*EXERCISE OBJECTIVE*
The reply should hold only the lines below beginning at the one with "Click the orange 0.0288 MACD signal label" and ending at the one with "The height and", copied exactly, with every picture left out.

*ENTRIES PROVIDED*

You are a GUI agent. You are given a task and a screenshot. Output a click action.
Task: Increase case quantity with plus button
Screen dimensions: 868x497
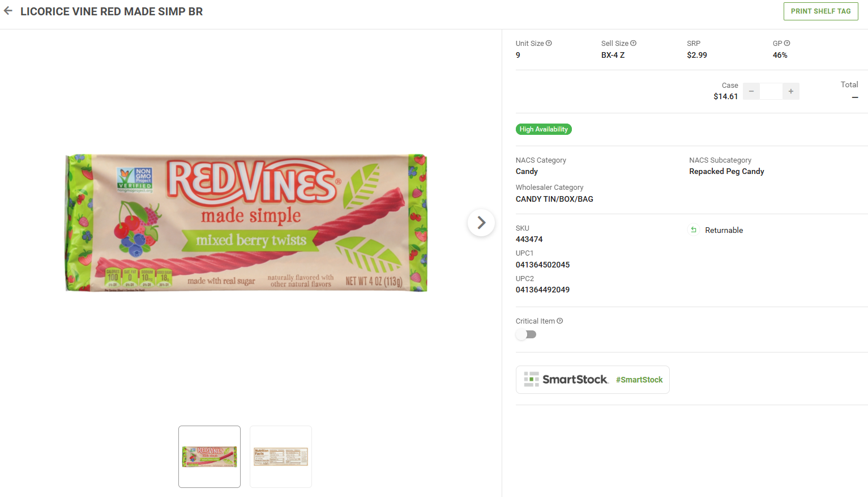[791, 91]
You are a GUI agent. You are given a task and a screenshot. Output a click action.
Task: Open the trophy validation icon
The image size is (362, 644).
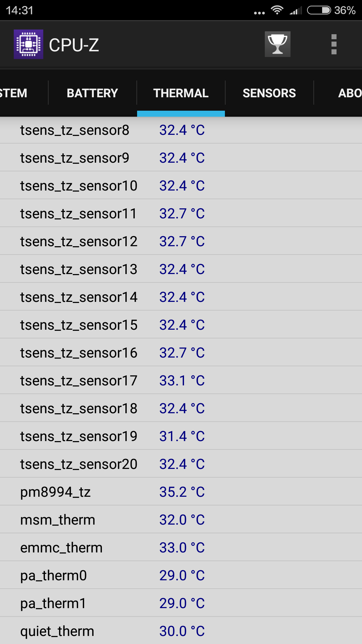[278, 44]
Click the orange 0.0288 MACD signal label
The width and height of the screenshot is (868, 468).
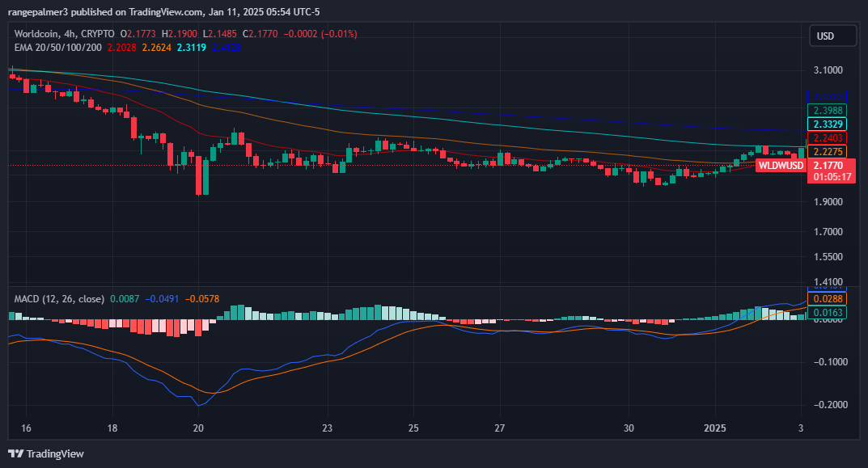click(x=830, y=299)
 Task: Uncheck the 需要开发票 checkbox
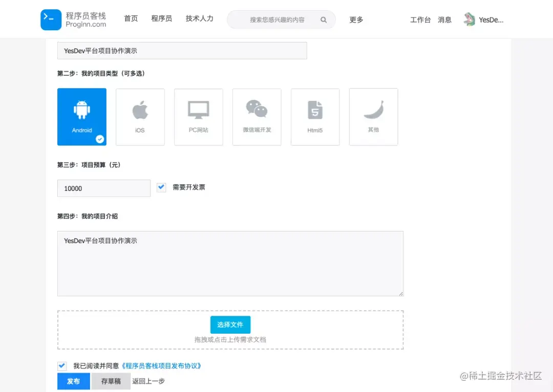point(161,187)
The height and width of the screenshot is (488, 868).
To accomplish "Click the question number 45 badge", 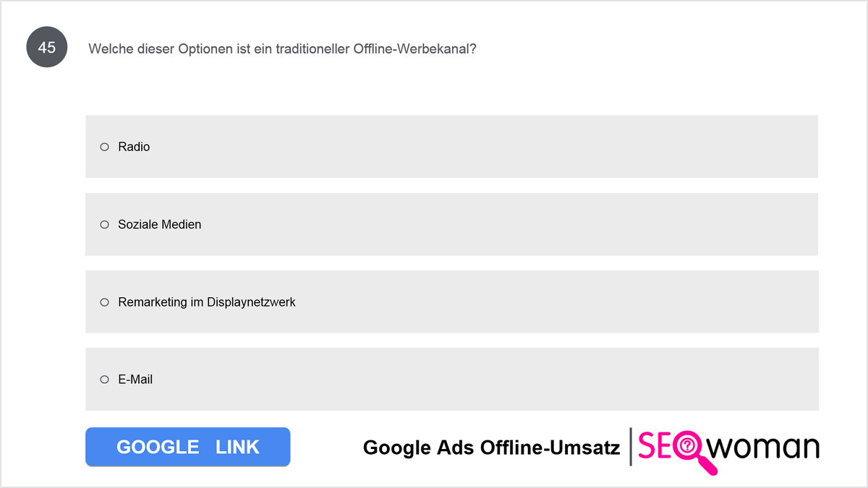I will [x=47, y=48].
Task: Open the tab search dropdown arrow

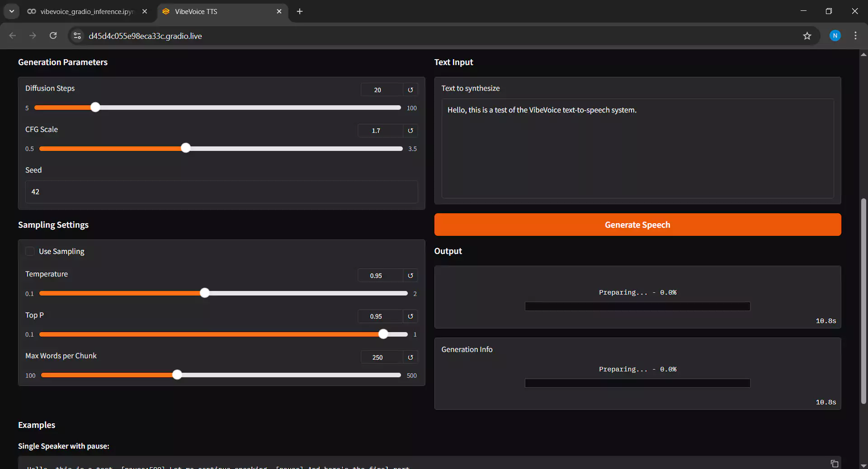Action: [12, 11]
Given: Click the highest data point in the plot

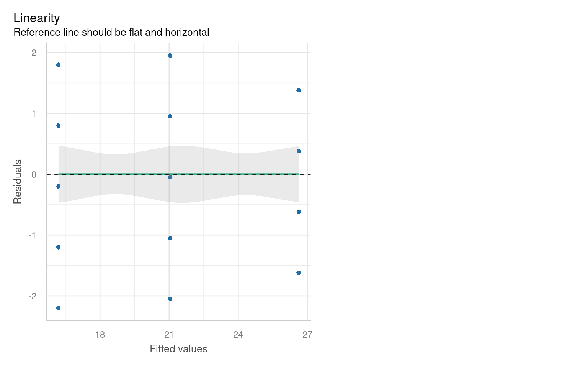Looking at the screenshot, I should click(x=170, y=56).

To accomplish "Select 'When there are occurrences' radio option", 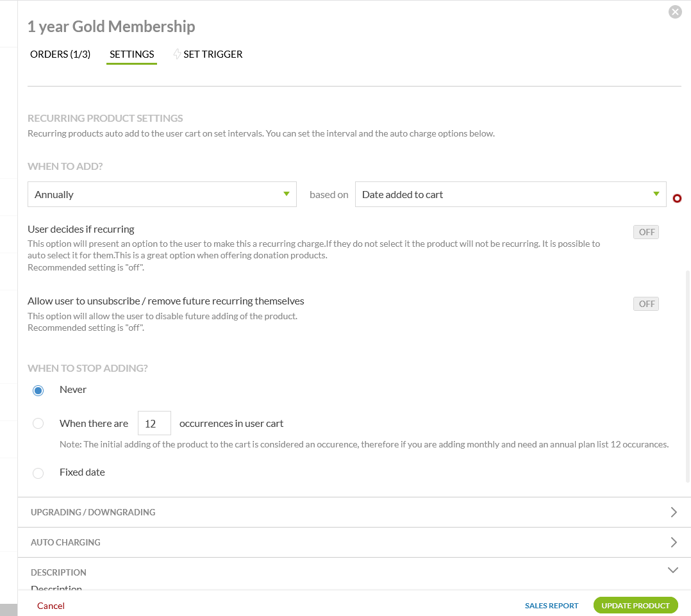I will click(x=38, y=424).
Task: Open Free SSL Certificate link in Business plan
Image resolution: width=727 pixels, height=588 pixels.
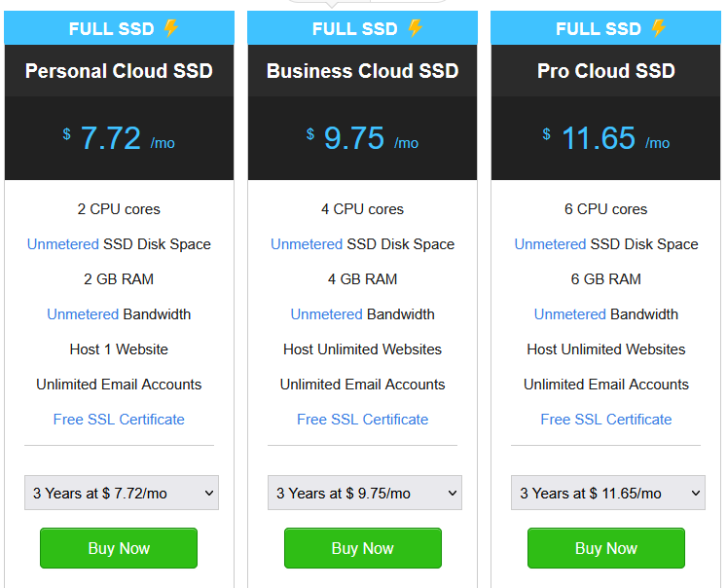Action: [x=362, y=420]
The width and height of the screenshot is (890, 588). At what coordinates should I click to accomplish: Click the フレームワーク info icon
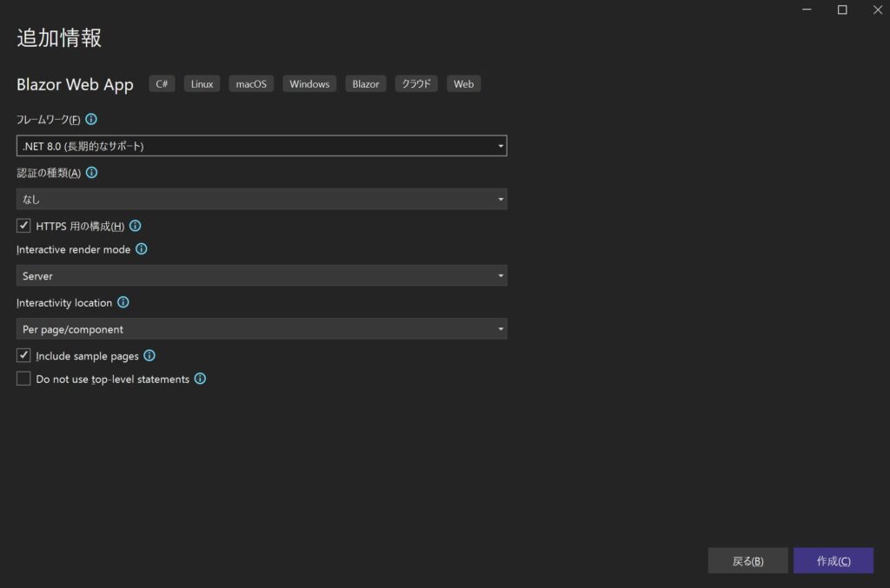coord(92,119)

*RESPONSE*
Click the orange 0.0288 MACD signal label
The width and height of the screenshot is (868, 468).
click(x=830, y=299)
 Task: Uncheck the 需要开发票 checkbox
point(161,187)
The height and width of the screenshot is (488, 868).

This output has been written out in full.